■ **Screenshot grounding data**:
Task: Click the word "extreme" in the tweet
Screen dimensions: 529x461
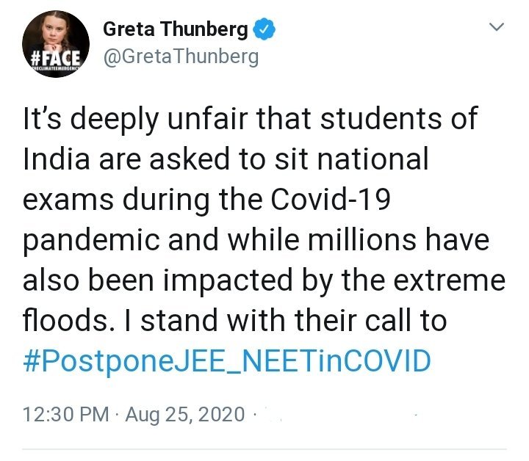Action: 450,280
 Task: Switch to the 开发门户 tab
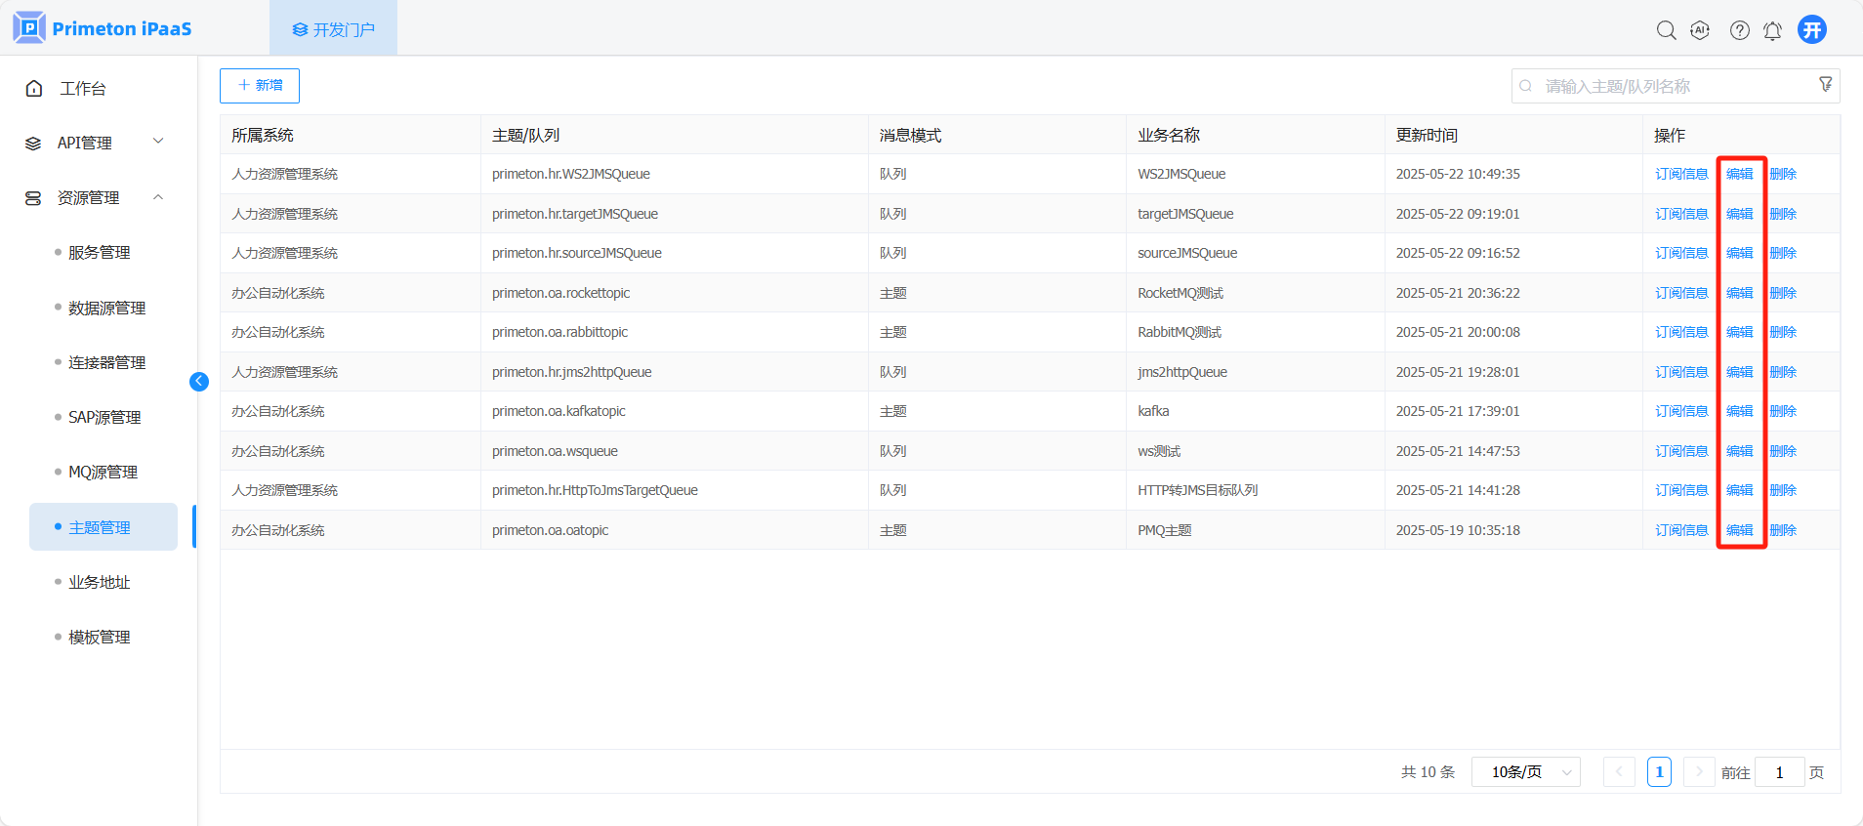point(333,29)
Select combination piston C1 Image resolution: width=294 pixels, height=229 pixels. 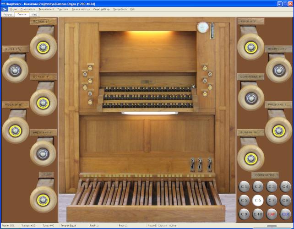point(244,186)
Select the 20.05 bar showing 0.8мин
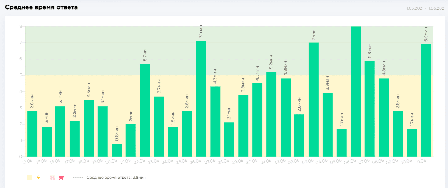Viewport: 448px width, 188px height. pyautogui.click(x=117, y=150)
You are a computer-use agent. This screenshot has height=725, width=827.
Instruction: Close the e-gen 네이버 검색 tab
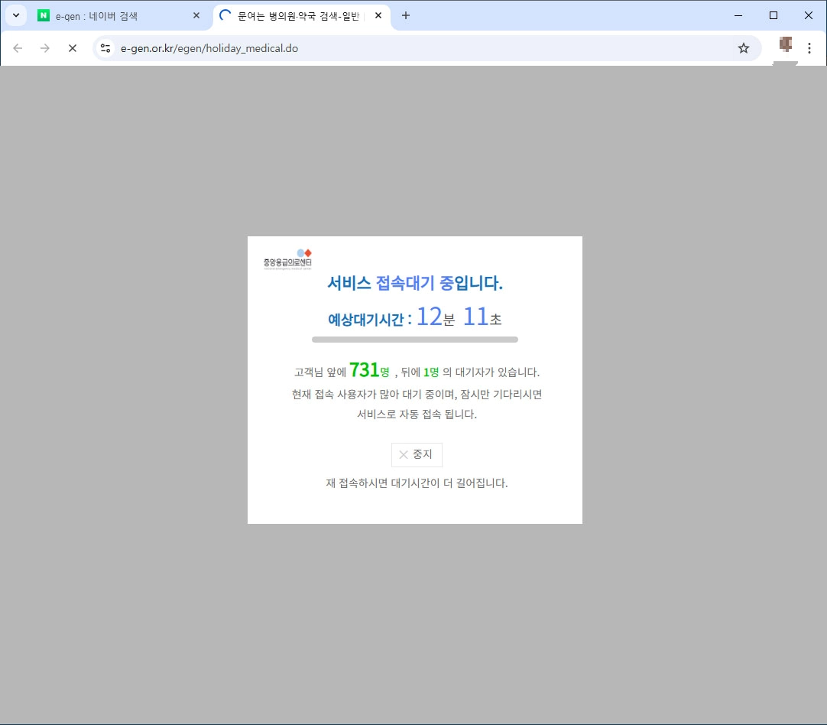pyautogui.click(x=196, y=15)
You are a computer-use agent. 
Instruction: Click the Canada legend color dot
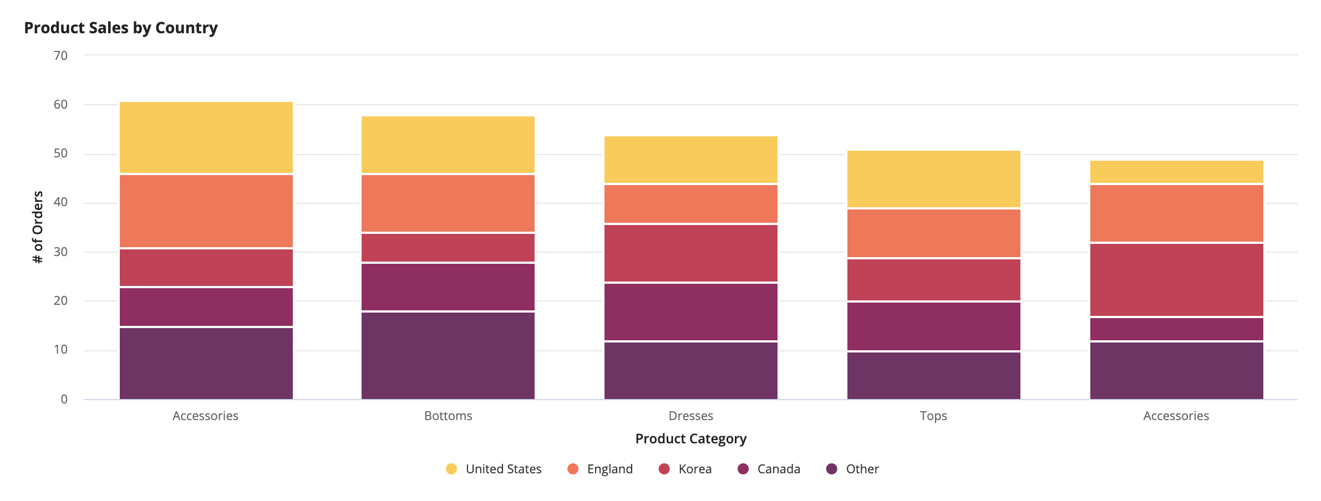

■ **The task**:
Where a line contains "You are a computer-use agent. This", begin there and set down exactly each line through the end of the data above, omitting any pictures.

■ **Answer**:
You are a computer-use agent. This screenshot has height=725, width=827.
Instruction: Close the e-gen 네이버 검색 tab
pyautogui.click(x=196, y=15)
You are a computer-use agent. 
Instruction: Click the Canada legend color dot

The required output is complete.